The majority of my Valentine’s Days have been spent working. I always earned a ton of money as a server on Valentine’s Day. You would be surprised how many schmucks will shell out a tiny fortune for one dinner that would cost them half the amount if they just held off til the 15th. And come on, how obvious is a dinner date on Valentine’s Day? You want your special guy or gal to REALLY think you are cool? Then you need to step up your game. And I have a few tips for ya…

  1. Make something – ANYTHING. It can be a card, or a mix tape mixed CD. It can be a cool video that you make, or a stuffed lion. How about you MAKE dinner? Write a silly poem or draw a picture. Make a T-Shirt that says something deep and meaningful like, “I Love You More Than Bacon.”

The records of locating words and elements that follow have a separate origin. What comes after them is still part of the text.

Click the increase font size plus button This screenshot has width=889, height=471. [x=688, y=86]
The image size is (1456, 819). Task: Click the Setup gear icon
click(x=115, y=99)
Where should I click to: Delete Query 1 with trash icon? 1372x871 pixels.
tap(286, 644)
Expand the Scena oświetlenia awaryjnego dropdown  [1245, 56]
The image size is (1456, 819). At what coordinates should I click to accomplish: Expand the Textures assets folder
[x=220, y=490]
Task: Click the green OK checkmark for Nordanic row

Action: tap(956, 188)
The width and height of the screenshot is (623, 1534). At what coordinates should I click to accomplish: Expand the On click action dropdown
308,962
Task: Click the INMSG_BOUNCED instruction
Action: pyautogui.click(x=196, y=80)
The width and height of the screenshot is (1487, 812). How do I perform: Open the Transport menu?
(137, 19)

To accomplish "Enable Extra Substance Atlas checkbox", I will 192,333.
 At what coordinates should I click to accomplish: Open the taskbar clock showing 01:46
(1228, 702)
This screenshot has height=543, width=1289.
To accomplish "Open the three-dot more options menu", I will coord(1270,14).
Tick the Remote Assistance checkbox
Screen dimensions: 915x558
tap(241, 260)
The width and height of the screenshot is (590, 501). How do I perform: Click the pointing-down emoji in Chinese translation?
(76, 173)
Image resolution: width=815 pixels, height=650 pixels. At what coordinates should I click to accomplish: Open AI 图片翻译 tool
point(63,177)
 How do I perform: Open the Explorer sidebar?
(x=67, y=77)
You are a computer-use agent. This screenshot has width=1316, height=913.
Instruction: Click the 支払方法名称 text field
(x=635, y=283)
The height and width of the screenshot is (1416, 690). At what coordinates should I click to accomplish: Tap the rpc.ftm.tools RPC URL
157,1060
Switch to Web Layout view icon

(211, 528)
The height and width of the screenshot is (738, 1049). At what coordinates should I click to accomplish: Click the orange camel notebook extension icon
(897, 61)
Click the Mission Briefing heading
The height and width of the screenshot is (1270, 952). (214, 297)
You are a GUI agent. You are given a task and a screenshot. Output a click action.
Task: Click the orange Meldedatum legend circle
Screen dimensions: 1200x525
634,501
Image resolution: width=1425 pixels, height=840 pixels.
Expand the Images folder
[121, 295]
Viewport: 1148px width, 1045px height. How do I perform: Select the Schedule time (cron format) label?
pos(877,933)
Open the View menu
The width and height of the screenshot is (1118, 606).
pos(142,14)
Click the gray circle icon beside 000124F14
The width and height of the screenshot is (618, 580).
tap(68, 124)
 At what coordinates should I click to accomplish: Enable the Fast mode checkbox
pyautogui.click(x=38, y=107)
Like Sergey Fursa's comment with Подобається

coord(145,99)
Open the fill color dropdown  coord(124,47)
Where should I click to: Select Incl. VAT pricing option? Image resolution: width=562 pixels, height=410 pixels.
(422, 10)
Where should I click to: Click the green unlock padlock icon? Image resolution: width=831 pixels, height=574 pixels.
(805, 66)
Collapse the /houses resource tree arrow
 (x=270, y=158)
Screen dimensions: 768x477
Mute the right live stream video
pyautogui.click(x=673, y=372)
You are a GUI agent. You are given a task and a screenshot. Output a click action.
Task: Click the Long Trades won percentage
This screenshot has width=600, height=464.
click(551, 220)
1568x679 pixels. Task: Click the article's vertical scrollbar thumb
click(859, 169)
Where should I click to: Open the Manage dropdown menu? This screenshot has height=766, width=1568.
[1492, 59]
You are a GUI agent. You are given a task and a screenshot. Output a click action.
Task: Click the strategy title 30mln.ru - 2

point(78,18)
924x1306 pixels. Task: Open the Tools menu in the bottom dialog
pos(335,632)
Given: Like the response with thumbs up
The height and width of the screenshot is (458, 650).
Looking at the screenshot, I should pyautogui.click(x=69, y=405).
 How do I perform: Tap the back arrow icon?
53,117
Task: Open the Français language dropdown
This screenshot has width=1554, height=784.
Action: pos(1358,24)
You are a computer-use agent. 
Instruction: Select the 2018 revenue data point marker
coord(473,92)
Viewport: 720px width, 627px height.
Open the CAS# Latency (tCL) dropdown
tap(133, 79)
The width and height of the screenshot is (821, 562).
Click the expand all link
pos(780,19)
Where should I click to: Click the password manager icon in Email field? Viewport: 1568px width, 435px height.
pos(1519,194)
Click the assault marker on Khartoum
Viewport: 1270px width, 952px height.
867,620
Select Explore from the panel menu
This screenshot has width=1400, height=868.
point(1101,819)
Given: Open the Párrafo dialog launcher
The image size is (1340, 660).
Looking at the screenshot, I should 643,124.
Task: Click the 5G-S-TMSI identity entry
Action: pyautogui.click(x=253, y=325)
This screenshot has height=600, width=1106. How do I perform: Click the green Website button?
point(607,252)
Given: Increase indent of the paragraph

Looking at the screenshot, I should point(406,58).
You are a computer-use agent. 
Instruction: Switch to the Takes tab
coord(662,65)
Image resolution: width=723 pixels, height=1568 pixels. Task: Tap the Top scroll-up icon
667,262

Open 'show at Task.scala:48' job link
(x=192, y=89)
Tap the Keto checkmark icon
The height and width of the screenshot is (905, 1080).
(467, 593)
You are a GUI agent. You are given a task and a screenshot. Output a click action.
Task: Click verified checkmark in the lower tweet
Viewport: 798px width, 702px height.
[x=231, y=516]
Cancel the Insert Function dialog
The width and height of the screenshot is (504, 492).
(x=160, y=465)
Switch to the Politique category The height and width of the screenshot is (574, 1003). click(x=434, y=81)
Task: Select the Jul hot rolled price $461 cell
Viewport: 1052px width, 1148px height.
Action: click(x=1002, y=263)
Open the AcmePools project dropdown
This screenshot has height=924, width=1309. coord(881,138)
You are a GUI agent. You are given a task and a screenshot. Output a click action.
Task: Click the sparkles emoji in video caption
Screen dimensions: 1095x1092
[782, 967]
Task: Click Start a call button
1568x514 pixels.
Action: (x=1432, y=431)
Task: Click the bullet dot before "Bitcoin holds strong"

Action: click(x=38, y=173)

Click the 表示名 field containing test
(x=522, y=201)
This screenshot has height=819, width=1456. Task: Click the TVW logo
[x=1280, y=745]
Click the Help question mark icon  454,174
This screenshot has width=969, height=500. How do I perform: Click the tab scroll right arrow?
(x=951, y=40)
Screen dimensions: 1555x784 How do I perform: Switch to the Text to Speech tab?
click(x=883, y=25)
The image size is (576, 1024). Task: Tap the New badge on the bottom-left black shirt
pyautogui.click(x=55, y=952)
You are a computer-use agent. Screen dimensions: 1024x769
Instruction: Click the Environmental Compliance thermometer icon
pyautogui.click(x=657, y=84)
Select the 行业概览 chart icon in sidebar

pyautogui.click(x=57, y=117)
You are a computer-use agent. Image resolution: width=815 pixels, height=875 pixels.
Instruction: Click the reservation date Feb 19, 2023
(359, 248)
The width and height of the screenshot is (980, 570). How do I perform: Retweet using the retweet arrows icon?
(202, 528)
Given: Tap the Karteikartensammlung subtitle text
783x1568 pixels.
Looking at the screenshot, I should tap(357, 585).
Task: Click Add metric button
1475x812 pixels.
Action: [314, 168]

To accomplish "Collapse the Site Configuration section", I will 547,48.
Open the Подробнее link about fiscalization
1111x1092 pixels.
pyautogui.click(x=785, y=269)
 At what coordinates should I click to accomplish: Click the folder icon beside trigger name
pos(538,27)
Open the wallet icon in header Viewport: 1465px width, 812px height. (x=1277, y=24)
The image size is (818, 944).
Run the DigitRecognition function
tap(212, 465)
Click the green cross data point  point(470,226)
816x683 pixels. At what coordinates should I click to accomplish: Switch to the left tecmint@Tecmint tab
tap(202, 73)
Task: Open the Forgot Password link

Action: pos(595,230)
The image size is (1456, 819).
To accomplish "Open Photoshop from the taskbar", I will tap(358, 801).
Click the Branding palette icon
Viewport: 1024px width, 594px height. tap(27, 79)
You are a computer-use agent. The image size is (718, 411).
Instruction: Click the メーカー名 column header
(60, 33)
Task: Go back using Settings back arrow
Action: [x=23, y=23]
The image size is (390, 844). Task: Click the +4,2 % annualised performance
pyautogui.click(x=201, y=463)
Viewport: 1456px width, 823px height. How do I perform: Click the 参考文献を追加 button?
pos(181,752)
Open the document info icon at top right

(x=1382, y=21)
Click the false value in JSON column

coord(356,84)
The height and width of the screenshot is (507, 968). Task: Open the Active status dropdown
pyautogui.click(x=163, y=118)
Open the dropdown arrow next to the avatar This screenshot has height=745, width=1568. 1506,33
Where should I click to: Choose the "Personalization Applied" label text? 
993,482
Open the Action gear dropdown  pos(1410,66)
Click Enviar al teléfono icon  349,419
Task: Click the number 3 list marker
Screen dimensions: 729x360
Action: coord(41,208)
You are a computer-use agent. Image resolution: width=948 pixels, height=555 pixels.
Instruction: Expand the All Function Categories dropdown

  2. Steer clear of restaurants – I have worked at a few restaurants and I’ll tell you a secret: They make the prices higher on Valentine’s Day. Don’t do it. Go the day before or the day after and save some cash. Also, if you don’t like fancy food, don’t go to a fancy restaurant. What good is eating Pan-seared black cod with seafood sausage tagine, preserved lemon, couscous and green olives if you have no clue what that is? Don’t try to impress someone by spending money on fancy food. Go get a burger, you’ll both be happier. 
  3. Single? So what! – What a great excuse to have a house party. Invite over a few of your friends (single or couples) and have a Prom. Or a dinner party. Or go Trick or Treating and confuse the shit out of your neighbors. Just have fun! Valentine’s Day doesn’t have to be about couples gazing into each others eyes over candlelight and chocolate cake, it can be about couples going out and having a good time with their friends – single or not. 
  4. Movie Night – That’s right, stay home and watch movies. How awesome would it be to not have to get dressed up and go out? Order a pizza (with love), grab a bottle (or two) of wine and throw on a few classic romance movies like “Casablanca”, “An Affair to Remember” or “RoboCop”. You’ll have fun snuggling next to your sweetie and it will be just as romantic as going out. Except you don’t have to tip the valet. 

And I guess that’s about it. If anything gets through here, let it be this: Don’t hate on the holiday. There is nothing wrong with showing a little romance, love and affection to somebody. Try and remember how exciting it was to get those cheesy Valentine’s back when you were a kid, and hold on to that feeling. Wouldn’t it be a lot cooler to be happy than angry? It doesn’t have to be the worst day of the year… unless you want it to be.